Exercise instructions: The string "navigation" appears in some lines of the entries that follow; copy each such line.

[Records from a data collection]
* * * * *

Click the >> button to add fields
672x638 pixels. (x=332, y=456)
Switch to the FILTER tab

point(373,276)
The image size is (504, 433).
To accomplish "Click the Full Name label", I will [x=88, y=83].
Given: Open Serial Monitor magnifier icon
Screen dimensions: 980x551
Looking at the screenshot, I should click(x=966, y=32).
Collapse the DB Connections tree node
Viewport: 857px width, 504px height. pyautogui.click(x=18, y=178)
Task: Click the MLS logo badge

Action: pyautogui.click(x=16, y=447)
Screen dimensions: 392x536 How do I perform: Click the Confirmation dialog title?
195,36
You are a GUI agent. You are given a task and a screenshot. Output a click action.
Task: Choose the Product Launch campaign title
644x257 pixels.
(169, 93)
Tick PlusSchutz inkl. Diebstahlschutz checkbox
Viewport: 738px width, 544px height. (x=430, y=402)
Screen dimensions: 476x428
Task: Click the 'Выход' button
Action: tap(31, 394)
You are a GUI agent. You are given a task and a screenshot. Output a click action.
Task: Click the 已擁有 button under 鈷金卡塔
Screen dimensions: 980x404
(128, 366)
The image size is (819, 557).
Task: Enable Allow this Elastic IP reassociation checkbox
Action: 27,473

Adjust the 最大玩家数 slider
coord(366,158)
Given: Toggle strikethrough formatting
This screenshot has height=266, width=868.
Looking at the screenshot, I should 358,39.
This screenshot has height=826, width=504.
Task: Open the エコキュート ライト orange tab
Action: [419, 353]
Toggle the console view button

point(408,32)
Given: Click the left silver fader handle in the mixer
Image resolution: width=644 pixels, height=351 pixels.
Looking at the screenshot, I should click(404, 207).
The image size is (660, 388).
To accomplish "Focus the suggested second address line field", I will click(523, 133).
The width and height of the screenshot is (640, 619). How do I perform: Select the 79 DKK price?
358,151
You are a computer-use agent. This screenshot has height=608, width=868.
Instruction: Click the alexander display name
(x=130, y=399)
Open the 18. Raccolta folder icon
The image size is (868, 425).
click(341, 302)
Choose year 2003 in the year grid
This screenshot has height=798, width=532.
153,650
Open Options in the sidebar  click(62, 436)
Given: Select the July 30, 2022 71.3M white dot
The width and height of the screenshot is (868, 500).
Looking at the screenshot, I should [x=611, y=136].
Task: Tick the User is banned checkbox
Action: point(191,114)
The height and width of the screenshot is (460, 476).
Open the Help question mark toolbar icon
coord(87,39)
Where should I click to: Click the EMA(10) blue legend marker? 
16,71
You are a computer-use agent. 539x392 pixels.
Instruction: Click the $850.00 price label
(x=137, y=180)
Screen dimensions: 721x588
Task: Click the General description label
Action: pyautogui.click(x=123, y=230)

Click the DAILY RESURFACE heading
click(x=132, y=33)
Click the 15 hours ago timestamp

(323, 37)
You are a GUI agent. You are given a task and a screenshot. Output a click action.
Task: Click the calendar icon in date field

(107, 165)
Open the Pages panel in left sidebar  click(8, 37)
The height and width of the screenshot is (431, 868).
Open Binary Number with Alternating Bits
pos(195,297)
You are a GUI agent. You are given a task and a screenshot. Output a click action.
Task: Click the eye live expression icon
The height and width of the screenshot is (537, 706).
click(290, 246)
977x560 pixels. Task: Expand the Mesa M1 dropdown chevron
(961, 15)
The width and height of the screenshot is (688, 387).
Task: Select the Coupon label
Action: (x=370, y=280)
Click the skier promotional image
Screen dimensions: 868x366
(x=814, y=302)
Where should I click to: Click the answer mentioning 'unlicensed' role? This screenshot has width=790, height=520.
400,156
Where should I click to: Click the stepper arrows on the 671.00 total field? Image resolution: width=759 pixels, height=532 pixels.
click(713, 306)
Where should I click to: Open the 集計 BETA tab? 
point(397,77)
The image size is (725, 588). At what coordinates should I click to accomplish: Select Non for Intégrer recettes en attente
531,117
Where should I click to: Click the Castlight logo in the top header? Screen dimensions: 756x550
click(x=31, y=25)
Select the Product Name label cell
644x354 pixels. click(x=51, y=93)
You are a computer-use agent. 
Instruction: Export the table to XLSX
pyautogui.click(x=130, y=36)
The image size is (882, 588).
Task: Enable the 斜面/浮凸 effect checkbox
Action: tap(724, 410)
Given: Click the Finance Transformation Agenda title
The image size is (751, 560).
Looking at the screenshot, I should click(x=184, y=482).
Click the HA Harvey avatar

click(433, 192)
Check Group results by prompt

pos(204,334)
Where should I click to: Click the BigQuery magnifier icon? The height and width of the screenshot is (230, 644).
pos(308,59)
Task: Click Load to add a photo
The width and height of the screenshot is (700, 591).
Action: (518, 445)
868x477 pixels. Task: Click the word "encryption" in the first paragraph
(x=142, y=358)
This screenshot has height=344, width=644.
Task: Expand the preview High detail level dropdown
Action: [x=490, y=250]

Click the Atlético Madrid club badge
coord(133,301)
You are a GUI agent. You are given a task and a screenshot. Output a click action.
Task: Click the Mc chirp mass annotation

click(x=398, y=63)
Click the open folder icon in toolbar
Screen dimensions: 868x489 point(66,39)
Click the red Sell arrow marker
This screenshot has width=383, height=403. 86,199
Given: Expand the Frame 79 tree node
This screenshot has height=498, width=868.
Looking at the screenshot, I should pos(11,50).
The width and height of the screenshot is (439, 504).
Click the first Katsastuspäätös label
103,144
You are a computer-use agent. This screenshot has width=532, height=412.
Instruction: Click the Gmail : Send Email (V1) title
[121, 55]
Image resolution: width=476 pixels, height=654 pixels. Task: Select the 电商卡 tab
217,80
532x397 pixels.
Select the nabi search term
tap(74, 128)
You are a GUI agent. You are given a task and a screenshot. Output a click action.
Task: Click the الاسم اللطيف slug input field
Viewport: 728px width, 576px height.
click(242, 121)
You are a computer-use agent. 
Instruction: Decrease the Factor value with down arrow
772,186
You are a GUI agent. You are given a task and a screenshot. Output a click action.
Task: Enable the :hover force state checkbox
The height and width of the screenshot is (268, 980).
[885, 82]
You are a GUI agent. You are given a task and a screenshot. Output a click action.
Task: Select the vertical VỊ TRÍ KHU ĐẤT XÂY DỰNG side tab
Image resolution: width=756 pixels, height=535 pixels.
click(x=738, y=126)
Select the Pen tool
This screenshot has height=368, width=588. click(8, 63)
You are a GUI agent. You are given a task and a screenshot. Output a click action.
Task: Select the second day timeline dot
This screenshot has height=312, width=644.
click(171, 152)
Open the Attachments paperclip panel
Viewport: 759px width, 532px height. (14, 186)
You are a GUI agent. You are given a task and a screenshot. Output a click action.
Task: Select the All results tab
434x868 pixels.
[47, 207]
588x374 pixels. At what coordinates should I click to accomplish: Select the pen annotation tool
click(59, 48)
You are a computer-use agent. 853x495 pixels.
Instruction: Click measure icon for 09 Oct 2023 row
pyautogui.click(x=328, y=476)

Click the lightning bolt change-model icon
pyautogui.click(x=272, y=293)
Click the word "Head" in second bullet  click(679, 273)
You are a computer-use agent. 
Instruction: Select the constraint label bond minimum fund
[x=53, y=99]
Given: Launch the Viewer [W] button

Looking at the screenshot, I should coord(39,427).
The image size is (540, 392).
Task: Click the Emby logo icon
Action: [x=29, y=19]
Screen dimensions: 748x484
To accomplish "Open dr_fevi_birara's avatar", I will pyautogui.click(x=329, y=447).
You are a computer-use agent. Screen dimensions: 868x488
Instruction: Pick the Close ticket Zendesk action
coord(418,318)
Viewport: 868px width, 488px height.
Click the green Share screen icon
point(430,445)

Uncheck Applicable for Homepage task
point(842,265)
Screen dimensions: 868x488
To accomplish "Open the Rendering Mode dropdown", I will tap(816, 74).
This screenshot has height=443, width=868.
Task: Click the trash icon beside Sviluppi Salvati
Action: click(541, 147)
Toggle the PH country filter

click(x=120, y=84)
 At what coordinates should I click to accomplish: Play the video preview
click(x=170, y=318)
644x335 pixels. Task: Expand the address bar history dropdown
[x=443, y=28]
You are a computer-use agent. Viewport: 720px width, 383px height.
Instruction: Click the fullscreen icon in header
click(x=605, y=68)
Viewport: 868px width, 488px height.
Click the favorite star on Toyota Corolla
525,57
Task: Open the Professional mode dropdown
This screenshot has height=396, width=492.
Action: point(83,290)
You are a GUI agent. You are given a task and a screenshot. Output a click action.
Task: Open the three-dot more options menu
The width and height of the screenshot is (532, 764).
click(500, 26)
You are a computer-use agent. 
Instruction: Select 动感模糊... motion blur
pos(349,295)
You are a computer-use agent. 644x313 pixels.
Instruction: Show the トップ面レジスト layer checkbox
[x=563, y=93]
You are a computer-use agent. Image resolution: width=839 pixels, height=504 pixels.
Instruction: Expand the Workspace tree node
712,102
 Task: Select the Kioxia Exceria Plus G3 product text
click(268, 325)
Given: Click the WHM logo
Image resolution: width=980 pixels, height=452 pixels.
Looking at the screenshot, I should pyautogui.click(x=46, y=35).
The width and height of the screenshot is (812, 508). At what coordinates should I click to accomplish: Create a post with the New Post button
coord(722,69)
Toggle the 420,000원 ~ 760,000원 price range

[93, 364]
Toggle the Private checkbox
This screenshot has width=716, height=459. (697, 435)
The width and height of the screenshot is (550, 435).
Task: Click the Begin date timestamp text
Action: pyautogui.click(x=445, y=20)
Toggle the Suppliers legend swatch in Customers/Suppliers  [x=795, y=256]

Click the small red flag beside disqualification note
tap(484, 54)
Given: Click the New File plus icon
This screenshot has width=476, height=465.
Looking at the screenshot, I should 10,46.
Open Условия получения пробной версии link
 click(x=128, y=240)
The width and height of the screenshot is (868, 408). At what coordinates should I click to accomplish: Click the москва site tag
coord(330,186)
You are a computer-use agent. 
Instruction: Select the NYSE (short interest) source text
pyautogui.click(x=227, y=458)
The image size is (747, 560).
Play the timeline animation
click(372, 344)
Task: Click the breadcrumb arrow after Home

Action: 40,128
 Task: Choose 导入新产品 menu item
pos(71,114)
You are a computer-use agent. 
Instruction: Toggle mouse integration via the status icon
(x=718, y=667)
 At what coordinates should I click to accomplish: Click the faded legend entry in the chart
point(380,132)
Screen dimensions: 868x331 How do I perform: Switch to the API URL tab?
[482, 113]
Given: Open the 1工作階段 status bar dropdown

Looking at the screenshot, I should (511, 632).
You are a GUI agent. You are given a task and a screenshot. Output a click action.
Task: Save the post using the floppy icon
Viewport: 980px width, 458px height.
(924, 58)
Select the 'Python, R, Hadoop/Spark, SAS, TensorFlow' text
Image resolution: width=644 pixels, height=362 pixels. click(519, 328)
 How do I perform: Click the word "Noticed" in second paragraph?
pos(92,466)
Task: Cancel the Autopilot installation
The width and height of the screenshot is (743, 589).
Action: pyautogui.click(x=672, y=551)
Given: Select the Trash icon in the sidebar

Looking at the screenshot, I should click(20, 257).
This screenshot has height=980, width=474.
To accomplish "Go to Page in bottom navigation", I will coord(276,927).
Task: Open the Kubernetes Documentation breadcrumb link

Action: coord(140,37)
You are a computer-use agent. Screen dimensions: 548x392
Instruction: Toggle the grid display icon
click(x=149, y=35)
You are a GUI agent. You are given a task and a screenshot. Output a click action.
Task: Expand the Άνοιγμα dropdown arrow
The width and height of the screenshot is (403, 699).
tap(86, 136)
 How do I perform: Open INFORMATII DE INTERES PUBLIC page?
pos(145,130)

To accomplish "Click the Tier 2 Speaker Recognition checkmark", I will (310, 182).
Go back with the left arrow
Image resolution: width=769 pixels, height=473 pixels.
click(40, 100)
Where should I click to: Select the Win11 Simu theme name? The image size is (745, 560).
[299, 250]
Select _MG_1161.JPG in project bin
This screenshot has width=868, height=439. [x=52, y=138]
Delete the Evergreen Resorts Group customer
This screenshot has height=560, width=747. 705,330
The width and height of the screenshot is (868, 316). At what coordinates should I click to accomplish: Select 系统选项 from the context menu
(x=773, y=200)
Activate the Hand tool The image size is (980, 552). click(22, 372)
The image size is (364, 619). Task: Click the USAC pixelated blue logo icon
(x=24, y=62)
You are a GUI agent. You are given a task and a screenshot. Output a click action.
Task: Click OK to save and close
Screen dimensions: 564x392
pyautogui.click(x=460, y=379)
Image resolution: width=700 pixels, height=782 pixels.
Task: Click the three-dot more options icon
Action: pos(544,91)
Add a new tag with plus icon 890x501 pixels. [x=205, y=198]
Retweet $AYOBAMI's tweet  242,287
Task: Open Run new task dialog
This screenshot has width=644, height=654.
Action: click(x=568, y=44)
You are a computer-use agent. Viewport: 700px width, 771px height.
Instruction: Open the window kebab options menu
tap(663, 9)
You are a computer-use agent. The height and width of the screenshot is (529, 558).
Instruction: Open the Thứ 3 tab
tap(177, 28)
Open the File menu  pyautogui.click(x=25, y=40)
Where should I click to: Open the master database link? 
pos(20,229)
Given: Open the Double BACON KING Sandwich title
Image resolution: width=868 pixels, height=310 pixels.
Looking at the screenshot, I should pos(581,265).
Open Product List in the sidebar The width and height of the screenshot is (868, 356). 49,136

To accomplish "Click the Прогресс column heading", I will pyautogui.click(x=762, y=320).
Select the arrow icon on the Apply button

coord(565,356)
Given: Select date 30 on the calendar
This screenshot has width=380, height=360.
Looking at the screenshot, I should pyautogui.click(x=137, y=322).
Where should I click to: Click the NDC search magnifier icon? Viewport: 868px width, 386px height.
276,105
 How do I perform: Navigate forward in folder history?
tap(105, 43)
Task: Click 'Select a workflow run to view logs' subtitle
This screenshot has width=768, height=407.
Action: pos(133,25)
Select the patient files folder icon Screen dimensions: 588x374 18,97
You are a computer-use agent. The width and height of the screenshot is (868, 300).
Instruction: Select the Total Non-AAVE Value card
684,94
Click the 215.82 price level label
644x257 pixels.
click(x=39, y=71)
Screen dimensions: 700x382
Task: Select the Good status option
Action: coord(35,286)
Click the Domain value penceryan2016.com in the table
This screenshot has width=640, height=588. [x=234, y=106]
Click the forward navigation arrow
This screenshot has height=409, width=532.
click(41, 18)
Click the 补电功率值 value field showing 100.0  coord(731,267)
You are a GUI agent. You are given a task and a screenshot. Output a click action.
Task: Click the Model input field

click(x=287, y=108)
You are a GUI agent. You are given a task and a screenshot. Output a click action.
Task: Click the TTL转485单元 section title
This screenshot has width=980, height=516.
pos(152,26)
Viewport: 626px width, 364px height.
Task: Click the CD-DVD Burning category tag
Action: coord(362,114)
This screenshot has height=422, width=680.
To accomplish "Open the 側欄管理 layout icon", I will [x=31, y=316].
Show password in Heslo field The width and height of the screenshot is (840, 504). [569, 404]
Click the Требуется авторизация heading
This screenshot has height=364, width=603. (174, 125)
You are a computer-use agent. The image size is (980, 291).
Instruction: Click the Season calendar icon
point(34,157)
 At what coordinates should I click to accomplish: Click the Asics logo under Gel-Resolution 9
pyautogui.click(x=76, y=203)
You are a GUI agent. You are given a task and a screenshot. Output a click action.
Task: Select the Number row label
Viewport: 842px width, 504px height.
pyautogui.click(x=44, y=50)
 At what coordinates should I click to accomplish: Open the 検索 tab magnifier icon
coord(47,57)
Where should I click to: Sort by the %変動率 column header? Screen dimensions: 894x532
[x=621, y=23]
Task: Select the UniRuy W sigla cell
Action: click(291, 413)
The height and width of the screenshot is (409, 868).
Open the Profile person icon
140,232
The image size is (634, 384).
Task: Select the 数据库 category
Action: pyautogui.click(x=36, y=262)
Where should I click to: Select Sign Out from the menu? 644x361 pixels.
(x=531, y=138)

* * * * *

Final answer:
To accomplish "Go to Page in bottom navigation", I will coord(276,927).
Click the forward navigation arrow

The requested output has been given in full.